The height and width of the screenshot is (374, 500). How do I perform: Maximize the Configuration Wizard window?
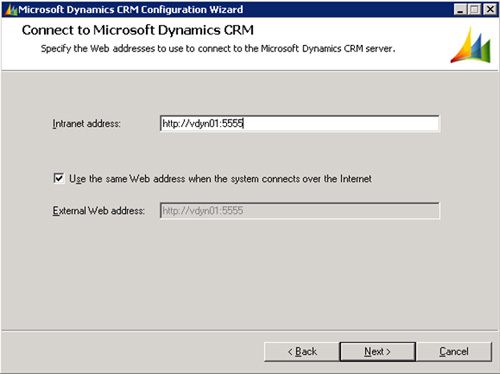pos(474,9)
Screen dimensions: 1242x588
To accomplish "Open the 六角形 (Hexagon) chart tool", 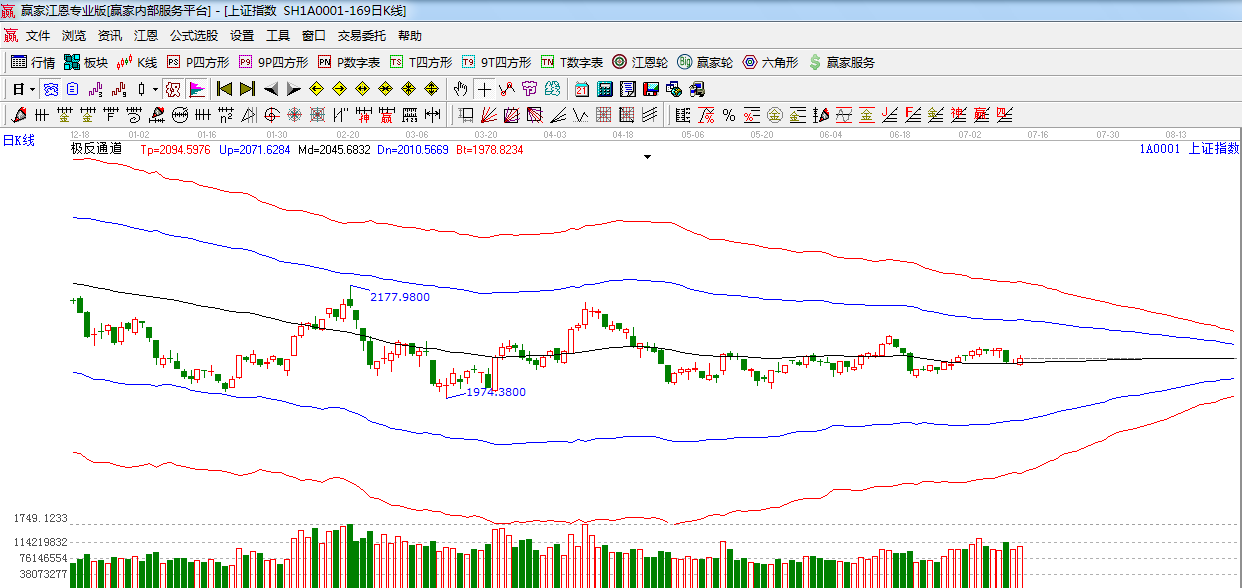I will click(770, 62).
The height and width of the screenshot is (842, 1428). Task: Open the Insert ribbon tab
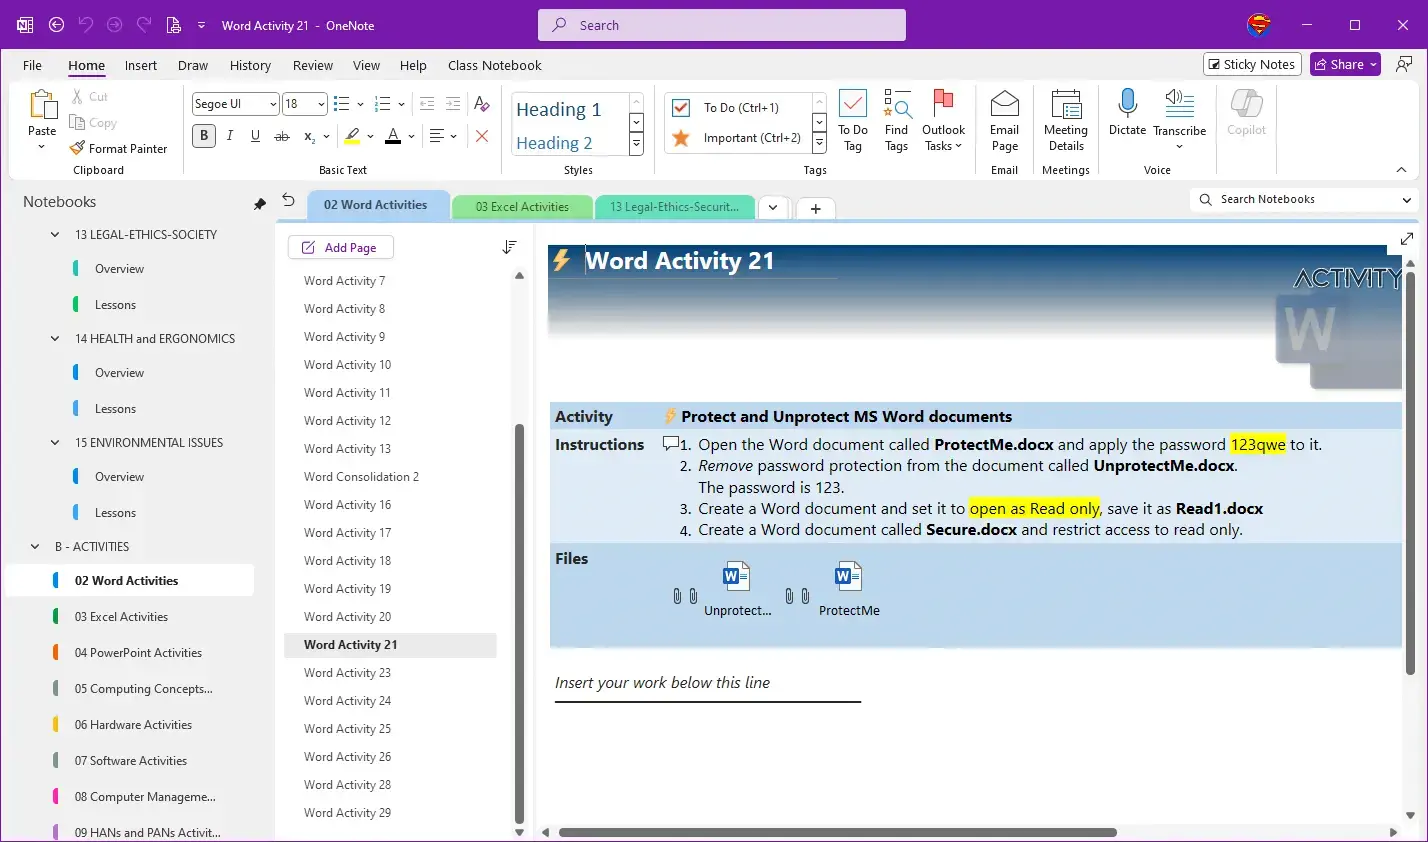click(140, 65)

■ **Task**
Transcribe the records starting at the line that contains "The height and width of the screenshot is (842, 1428)." and continuing through the end of the records, and leave the pictures out of your transcription.

■ **Output for this task**
The height and width of the screenshot is (842, 1428). Task: Open the Insert ribbon tab
click(140, 65)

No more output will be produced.